Item position entries
╔══

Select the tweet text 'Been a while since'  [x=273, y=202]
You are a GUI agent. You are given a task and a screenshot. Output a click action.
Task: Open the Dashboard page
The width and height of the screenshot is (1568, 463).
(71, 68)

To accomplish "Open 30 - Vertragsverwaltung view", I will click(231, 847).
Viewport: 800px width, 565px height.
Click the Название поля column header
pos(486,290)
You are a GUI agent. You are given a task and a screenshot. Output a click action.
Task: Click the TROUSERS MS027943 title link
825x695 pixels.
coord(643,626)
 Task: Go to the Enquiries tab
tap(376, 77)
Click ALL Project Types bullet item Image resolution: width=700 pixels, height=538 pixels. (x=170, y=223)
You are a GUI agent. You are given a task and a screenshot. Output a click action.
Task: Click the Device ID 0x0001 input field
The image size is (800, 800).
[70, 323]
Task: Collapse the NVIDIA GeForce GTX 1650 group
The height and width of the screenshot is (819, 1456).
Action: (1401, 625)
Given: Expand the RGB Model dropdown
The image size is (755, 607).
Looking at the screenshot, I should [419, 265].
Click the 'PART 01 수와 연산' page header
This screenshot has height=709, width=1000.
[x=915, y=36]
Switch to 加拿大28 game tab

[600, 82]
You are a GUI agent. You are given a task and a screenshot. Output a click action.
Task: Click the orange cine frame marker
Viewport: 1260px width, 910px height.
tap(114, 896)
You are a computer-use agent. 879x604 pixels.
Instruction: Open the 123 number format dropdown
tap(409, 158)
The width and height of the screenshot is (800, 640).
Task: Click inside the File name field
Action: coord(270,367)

╚══

▸ Given instruction
Replace "GUI agent" with "interface agent" throughout the items above, and give every line back with nothing else altered.

▸ Response for this exercise
Select the tweet text 'Been a while since'  [x=273, y=202]
You are a interface agent. You are given a task and a screenshot. Output a click action.
Task: Open the Dashboard page
The width and height of the screenshot is (1568, 463).
(71, 68)

To accomplish "Open 30 - Vertragsverwaltung view", I will click(231, 847).
Viewport: 800px width, 565px height.
Click the Название поля column header
pos(486,290)
You are a interface agent. You are given a task and a screenshot. Output a click action.
Task: Click the TROUSERS MS027943 title link
825x695 pixels.
coord(643,626)
 Task: Go to the Enquiries tab
tap(376, 77)
Click ALL Project Types bullet item Image resolution: width=700 pixels, height=538 pixels. (x=170, y=223)
You are a interface agent. You are given a task and a screenshot. Output a click action.
Task: Click the Device ID 0x0001 input field
The image size is (800, 800).
[70, 323]
Task: Collapse the NVIDIA GeForce GTX 1650 group
The height and width of the screenshot is (819, 1456).
Action: (1401, 625)
Given: Expand the RGB Model dropdown
The image size is (755, 607).
Looking at the screenshot, I should [419, 265].
Click the 'PART 01 수와 연산' page header
This screenshot has height=709, width=1000.
[x=915, y=36]
Switch to 加拿大28 game tab

[600, 82]
You are a interface agent. You are given a task and a screenshot. Output a click action.
Task: Click the orange cine frame marker
Viewport: 1260px width, 910px height.
tap(114, 896)
You are a computer-use agent. 879x604 pixels.
Instruction: Open the 123 number format dropdown
tap(409, 158)
The width and height of the screenshot is (800, 640).
Task: Click inside the File name field
Action: coord(270,367)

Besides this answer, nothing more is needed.